Wake-up call? TEHELKA’s story on child actors appeared in May

EARLIER THIS year, TEHELKA carried a story on child actors in the Indian television industry (Sets, Lies and Homework, 14 May 2011). In the story, Nishita Jha explored the lives of four child actors (Ulka Gupta ofJhansi Ki Rani, Jannat Rahmani of Phulwa, Ashnoor Kaur of Shobha Somnath Ki and Rahul Pendkalkar, who has appeared in over 11 television serials, 11 feature films and 70 commercials). TEHELKA spoke to their families, colleagues and agents to get a sense of the precarious balance between childhood and adult professionalism that these children occupy. The story highlighted the facts that child actors often miss out on a significant portion of their education, undergo various physically and emotionally stressful situations, and lose their innocence in the race to earn bigger and bigger salaries for their parents. The worrying aspects of the story were that these child artistes rarely join the industry of their own volition, and that gruelling shooting schedules can be seen as being exploitative, especially since the children themselves are unable to access their own salaries.

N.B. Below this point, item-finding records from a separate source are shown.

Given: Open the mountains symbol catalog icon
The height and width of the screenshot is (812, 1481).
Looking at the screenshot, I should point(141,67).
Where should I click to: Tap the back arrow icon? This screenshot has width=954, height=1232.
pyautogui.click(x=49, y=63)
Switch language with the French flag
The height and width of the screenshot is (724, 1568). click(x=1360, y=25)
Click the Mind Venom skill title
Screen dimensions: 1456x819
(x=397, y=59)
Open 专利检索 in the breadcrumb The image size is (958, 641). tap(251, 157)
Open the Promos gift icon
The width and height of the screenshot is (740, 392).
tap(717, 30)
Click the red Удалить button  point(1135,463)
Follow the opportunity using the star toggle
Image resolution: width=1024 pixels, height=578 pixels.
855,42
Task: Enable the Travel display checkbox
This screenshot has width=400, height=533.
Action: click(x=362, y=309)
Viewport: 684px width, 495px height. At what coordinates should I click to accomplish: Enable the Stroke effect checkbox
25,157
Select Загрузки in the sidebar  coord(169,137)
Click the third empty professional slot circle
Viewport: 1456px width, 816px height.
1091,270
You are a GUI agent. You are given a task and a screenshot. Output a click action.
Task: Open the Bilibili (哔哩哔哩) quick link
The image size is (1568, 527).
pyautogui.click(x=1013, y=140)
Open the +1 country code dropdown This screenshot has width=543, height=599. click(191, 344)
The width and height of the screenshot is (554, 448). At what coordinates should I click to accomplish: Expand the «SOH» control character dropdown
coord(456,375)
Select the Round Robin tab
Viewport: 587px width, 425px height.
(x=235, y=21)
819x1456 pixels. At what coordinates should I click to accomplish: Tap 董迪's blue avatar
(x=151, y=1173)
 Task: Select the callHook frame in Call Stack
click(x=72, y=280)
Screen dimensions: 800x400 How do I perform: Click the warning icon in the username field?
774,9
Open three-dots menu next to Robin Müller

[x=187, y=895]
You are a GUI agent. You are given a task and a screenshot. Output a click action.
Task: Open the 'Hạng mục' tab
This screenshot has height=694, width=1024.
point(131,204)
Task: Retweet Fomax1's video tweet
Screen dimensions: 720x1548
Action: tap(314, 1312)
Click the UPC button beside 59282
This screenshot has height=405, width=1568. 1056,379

Last week, the National Commission for Protection of Child Rights (NCPCR) issued a revised set of guidelines for child actors in the television industry. The revised guidelines state: “Children, unlike their adult counterparts, should not be expected to handle the strenuous, emotional and physical stress of the industry.” The directives to the Ministry of Information and Broadcasting include the following, all of which were first pointed out in TEHELKA’s story: No child should be cast in a role or situation that is inappropriate to the child or that may distress him/her or put him/her in embarrassing situations; no child should be put in distressing situations to obtain a more realistic depiction of an emotional reaction. There should be age-appropriate regulation on the number of hours a child can shoot in a day. The participation of children in recorded or live entertainment programmes should preferably be done on holidays so that the child does not miss school. Further, travel arrangements should be made for the child and no child should be allowed to travel without his/her parent or another person authorised in writing by the parent of the concerned child. Finally, to exclude all possibilities of financial manipulation, a minimum of 50 percent of the payment must be set aside for children in fixed deposits or bonds that mature when they reach the age of 18 years.